## WHAT IS BEING ASKED
When transcribing the entries, keep each one exactly as it is.

[Source records]
================================

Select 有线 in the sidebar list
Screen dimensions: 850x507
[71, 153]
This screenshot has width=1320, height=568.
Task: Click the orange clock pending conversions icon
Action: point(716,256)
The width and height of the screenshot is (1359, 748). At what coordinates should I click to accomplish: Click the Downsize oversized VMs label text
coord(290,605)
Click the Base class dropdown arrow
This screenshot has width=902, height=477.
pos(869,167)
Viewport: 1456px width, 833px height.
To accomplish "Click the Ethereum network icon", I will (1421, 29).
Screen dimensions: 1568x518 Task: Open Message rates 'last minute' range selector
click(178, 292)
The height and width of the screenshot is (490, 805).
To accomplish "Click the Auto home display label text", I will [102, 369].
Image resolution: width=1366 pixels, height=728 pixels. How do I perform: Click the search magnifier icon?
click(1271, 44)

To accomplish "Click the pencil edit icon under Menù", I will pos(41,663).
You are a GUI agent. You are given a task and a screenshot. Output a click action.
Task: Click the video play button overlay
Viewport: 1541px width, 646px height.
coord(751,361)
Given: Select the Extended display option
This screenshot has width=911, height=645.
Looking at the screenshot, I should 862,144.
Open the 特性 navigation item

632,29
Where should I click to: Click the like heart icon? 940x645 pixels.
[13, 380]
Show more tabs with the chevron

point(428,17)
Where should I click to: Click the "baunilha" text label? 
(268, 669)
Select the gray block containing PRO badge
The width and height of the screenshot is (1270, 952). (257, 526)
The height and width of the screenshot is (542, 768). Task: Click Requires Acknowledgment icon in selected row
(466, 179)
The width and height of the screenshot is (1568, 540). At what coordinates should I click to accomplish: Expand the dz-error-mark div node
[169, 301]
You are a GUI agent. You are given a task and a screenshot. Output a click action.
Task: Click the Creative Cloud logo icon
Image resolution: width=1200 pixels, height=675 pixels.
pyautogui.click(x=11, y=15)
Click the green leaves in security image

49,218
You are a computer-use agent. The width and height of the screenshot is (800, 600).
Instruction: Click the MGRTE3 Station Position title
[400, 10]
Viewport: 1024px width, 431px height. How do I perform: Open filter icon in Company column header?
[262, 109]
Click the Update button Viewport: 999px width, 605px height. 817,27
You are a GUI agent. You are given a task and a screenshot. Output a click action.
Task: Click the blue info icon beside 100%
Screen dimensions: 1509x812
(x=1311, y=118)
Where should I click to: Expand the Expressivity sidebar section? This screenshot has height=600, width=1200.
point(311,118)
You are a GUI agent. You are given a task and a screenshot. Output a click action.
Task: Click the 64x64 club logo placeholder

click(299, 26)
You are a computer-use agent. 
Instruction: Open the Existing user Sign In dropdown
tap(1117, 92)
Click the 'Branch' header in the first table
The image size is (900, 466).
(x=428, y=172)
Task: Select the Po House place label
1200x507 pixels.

================================

## RESULT FOR THIS EXERCISE
Select 有线 in the sidebar list
Screen dimensions: 850x507
[71, 153]
This screenshot has width=1320, height=568.
Task: Click the orange clock pending conversions icon
Action: point(716,256)
The width and height of the screenshot is (1359, 748). At what coordinates should I click to accomplish: Click the Downsize oversized VMs label text
coord(290,605)
Click the Base class dropdown arrow
This screenshot has width=902, height=477.
pos(869,167)
Viewport: 1456px width, 833px height.
To accomplish "Click the Ethereum network icon", I will (1421, 29).
Screen dimensions: 1568x518 Task: Open Message rates 'last minute' range selector
click(178, 292)
The height and width of the screenshot is (490, 805).
To accomplish "Click the Auto home display label text", I will [102, 369].
Image resolution: width=1366 pixels, height=728 pixels. How do I perform: Click the search magnifier icon?
click(1271, 44)

To accomplish "Click the pencil edit icon under Menù", I will pos(41,663).
You are a GUI agent. You are given a task and a screenshot. Output a click action.
Task: Click the video play button overlay
Viewport: 1541px width, 646px height.
coord(751,361)
Given: Select the Extended display option
This screenshot has width=911, height=645.
Looking at the screenshot, I should 862,144.
Open the 特性 navigation item

632,29
Where should I click to: Click the like heart icon? 940x645 pixels.
[13, 380]
Show more tabs with the chevron

point(428,17)
Where should I click to: Click the "baunilha" text label? 
(268, 669)
Select the gray block containing PRO badge
The width and height of the screenshot is (1270, 952). (257, 526)
The height and width of the screenshot is (542, 768). Task: Click Requires Acknowledgment icon in selected row
(466, 179)
The width and height of the screenshot is (1568, 540). At what coordinates should I click to accomplish: Expand the dz-error-mark div node
[169, 301]
You are a GUI agent. You are given a task and a screenshot. Output a click action.
Task: Click the Creative Cloud logo icon
Image resolution: width=1200 pixels, height=675 pixels.
pyautogui.click(x=11, y=15)
Click the green leaves in security image

49,218
You are a computer-use agent. The width and height of the screenshot is (800, 600).
Instruction: Click the MGRTE3 Station Position title
[400, 10]
Viewport: 1024px width, 431px height. How do I perform: Open filter icon in Company column header?
[262, 109]
Click the Update button Viewport: 999px width, 605px height. 817,27
You are a GUI agent. You are given a task and a screenshot. Output a click action.
Task: Click the blue info icon beside 100%
Screen dimensions: 1509x812
(x=1311, y=118)
Where should I click to: Expand the Expressivity sidebar section? This screenshot has height=600, width=1200.
point(311,118)
You are a GUI agent. You are given a task and a screenshot. Output a click action.
Task: Click the 64x64 club logo placeholder

click(299, 26)
You are a computer-use agent. 
Instruction: Open the Existing user Sign In dropdown
tap(1117, 92)
Click the 'Branch' header in the first table
The image size is (900, 466).
(x=428, y=172)
Task: Select the Po House place label
1200x507 pixels.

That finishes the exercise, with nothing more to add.